Il brano citato condensa in sé i risultati di una più ampia riflessione che, a partire dai primi anni ’90, si è andata sviluppando in Italia in merito all’interpretazione dei processi di «antropo-pòiesi», ossia di “costruzione sociale” della persona, in particolare ad opera dell’antropologo Francesco Remotti e della sua Scuola. Tale questione si lega indissolubilmente al dibattito sul concetto stesso di “identità” sul quale si è andata concentrando la critica antropologica negli ultimi tre decenni, nel tentativo, soprattutto, di emanciparsi dalle barriere culturali ed etnocentriche che ci impediscono di coglierne l’essenza in una prospettiva definibile, finalmente, “postcoloniale”.

Tra gli apporti maggiormente innovativi della riflessione antropologica italiana sul tema della costruzione sociale dell’identità vi è, senza dubbio, quello della sua estensione concettuale alla “sfera della morte”, con l’inclusione nel processo antropopoietico della fase della “vita” che si estende oltre l’esperienza terrena, dando luogo a quella che Remotti, integrando le teorizzazioni di Favole, ha definito «tanato-metamòrfosi» («Tmm», la «trasformazione culturale» dei corpi e degli spiriti dei morti) e ha inscritto, con l’«antropo-pòiesi» («Ap», «gli interventi, consapevoli o meno, con cui si foggiano gli individui viventi», «non solo i loro corpi, ma anche le loro menti, le loro emozioni, il loro comportamento»), nella «categoria generale» dell’«antropo-metamòrfosi» («Amm») (Favole 2003, Remotti 2006a). Per Remotti la «tanato-metamòrfosi», presupponendo un’intenzionalità esplicita, si pone a un livello concettualmente e simbolicamente più “significativo” (o, meglio, “espressivo”) rispetto all’«antropo-pòiesi», poiché «una società può nascondere i suoi obiettivi e i suoi procedimenti antropo-poietici (Ap), tenendoli celati nelle pieghe della vita quotidiana, ma le operazioni di tanato-metamòrfosi (Tmm) appartengono necessariamente al piano delle progettazioni consapevoli (anche se la consapevolezza può non riguardare presupposti, obiettivi profondi, implicazioni e controfinalità di queste operazioni)» (Remotti 2006a, p. 6).
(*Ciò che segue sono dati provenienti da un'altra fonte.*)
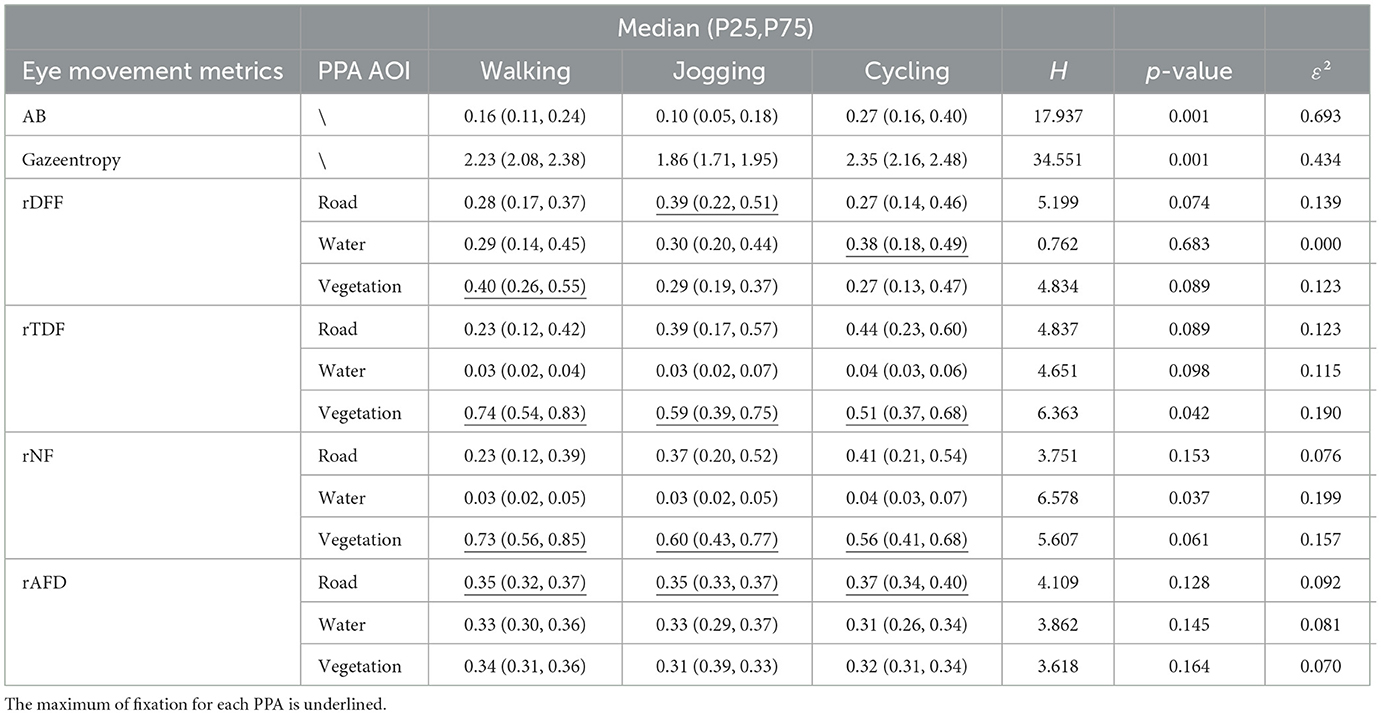Select the H value 34.551
This screenshot has height=715, width=1381.
coord(1058,160)
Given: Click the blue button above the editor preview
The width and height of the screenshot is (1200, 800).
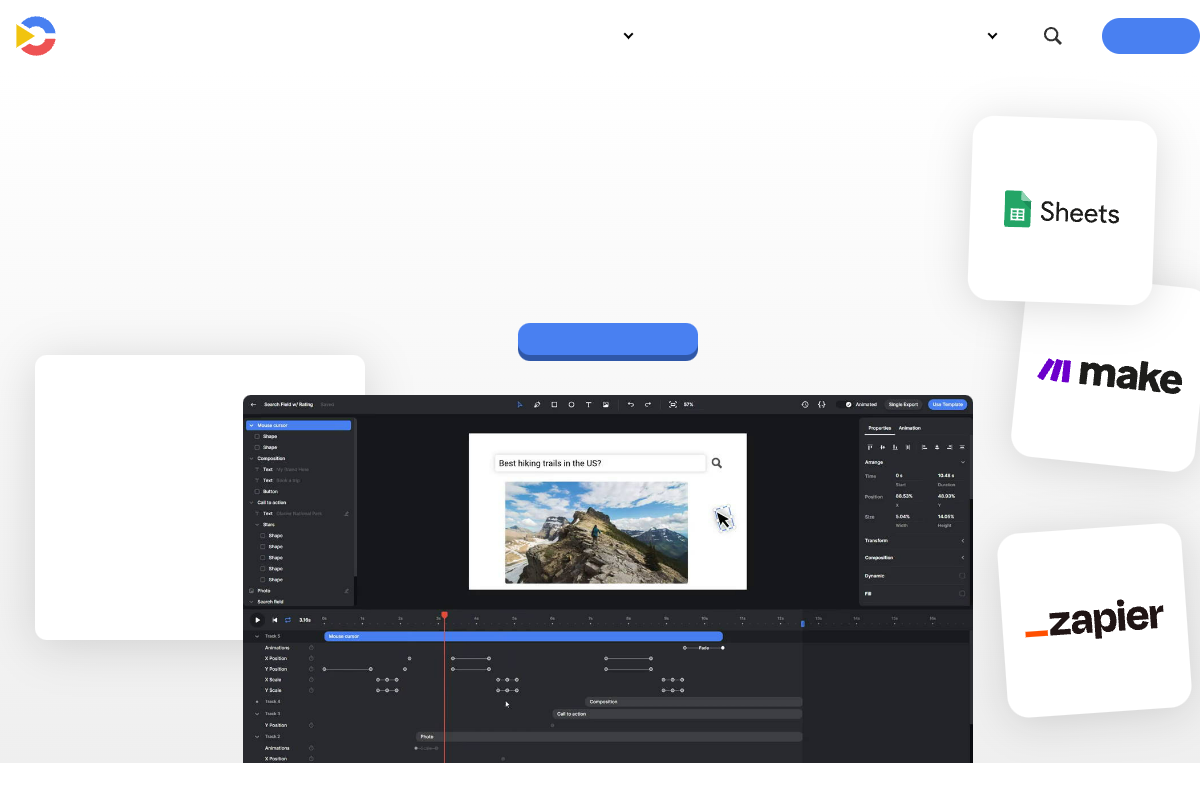Looking at the screenshot, I should [608, 341].
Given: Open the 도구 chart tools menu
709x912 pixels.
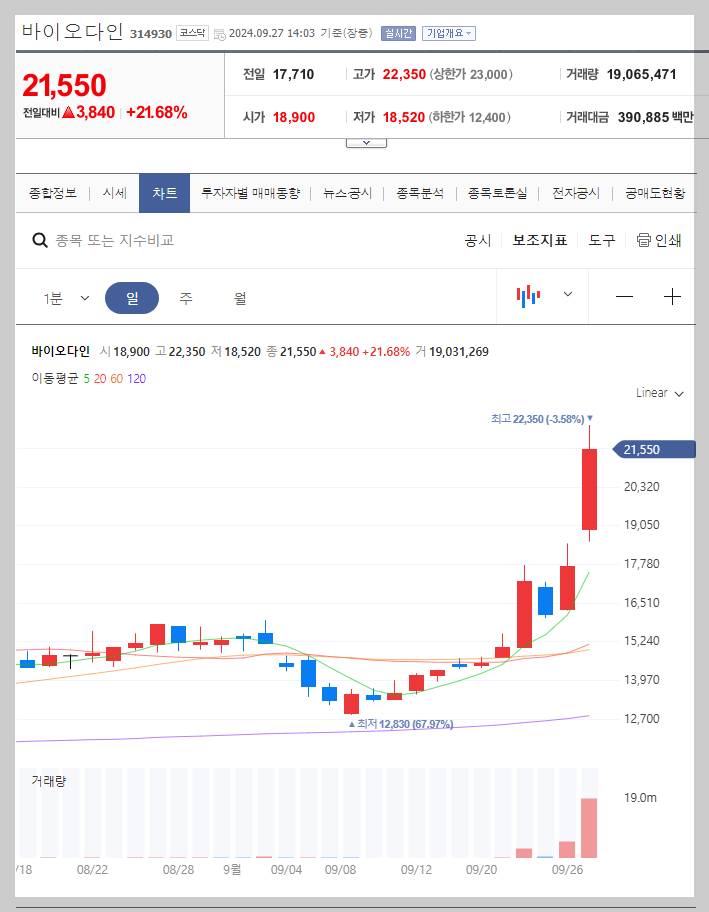Looking at the screenshot, I should (x=601, y=241).
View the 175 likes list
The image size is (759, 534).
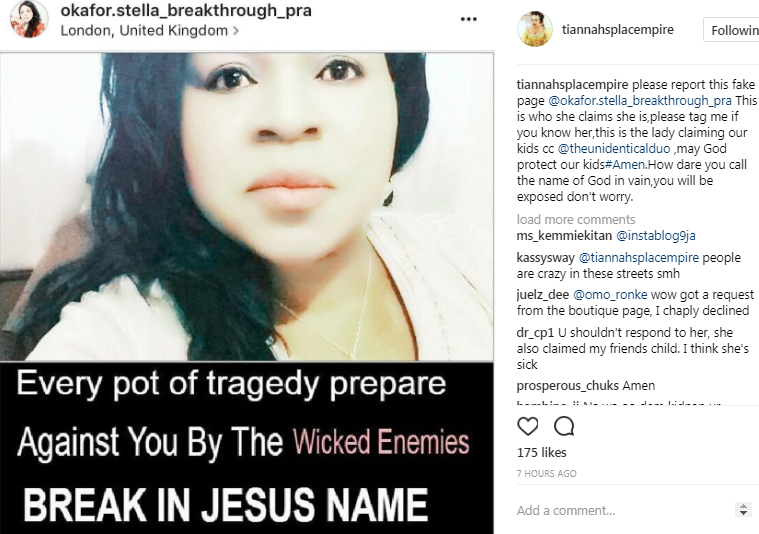[541, 453]
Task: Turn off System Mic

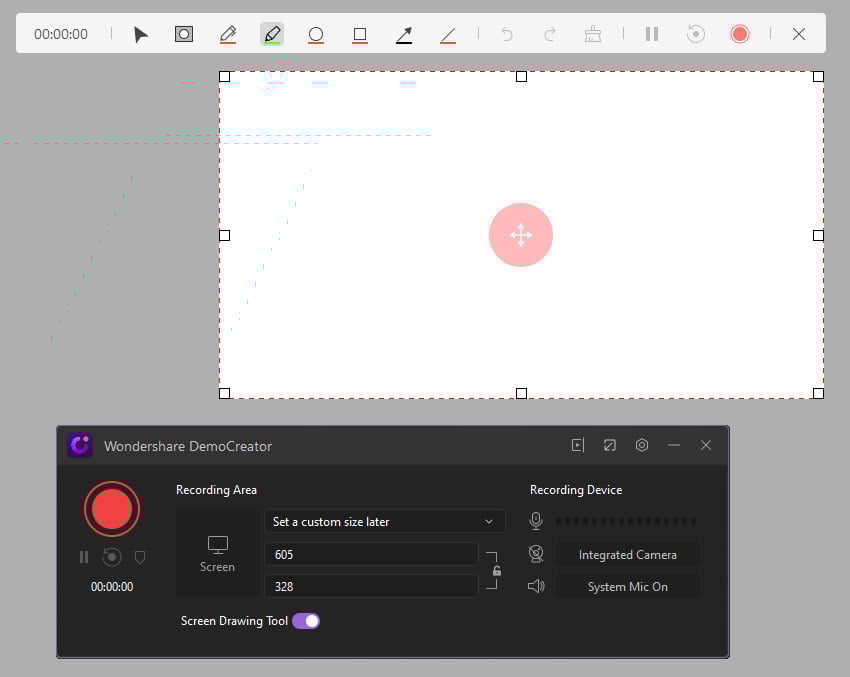Action: click(628, 587)
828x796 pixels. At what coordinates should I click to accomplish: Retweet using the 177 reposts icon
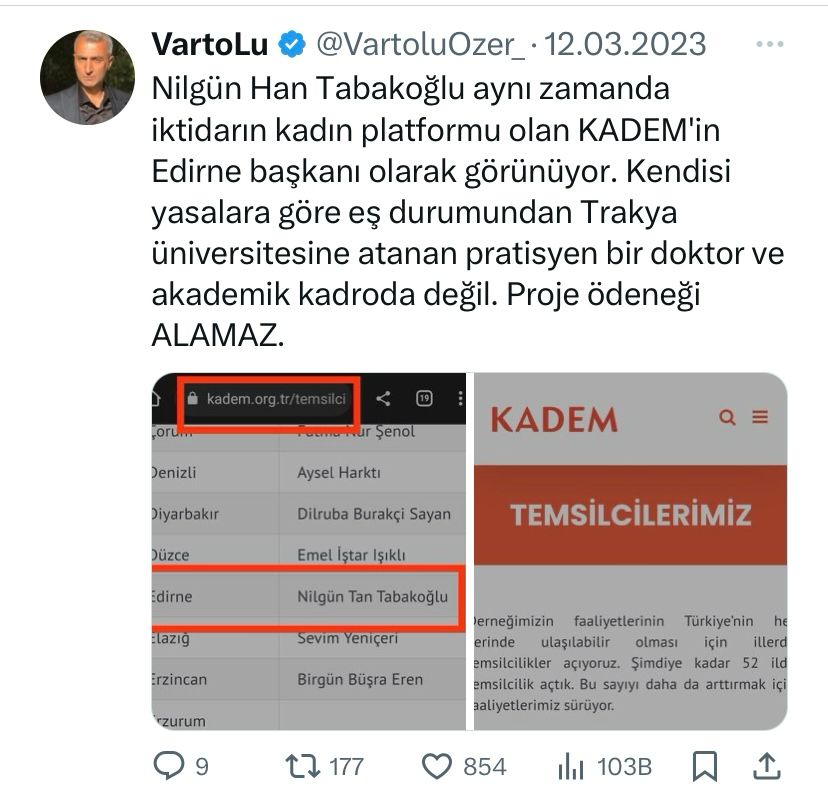(303, 766)
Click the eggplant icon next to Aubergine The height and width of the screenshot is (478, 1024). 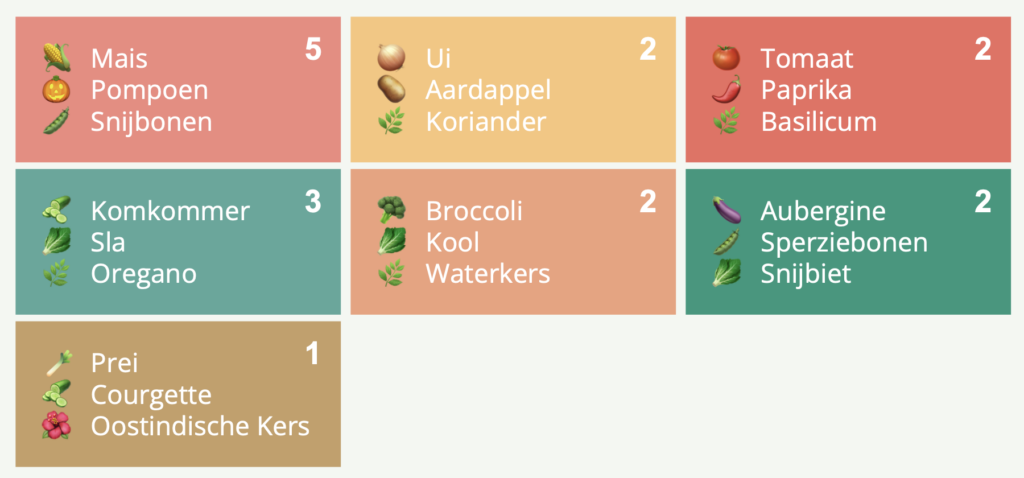(726, 210)
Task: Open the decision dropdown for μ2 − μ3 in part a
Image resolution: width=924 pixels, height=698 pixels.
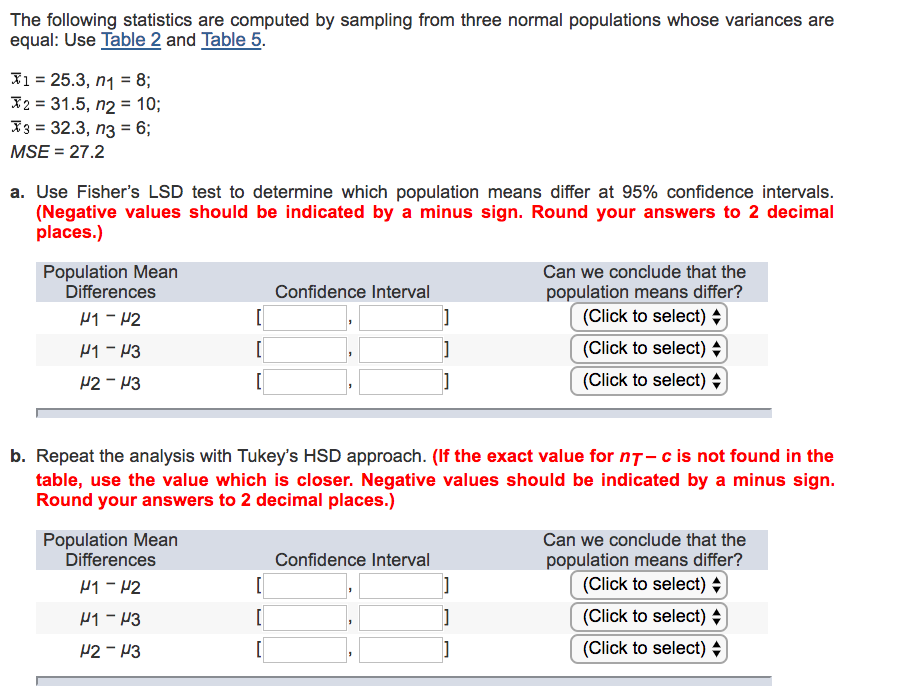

Tale ricostruzione trova alcuni dei suoi presupposti più o meno diretti nelle teorizzazioni dell’antropologo A. Appadurai, cui si deve l’attribuzione di una “vita sociale” a realtà inanimate e, quindi, conseguentemente, anche a quella che può essere considerata la fattispecie “materiale” per eccellenza dell’umanità: il “cadavere” o, più in generale, il “corpo”, vivo o morto che esso sia. Sulla base di tali acquisizioni il “corpo” cominciava a essere percepito non più come una semplice realtà materiale, delimitata e circoscritta, quanto piuttosto come una “frontiera” fluida (nel senso barthiano), un costrutto identitario dai contorni sfumati, sospesi tra la sfera cognitiva della “percezione” e quella culturale e sociale della “rappresentazione”.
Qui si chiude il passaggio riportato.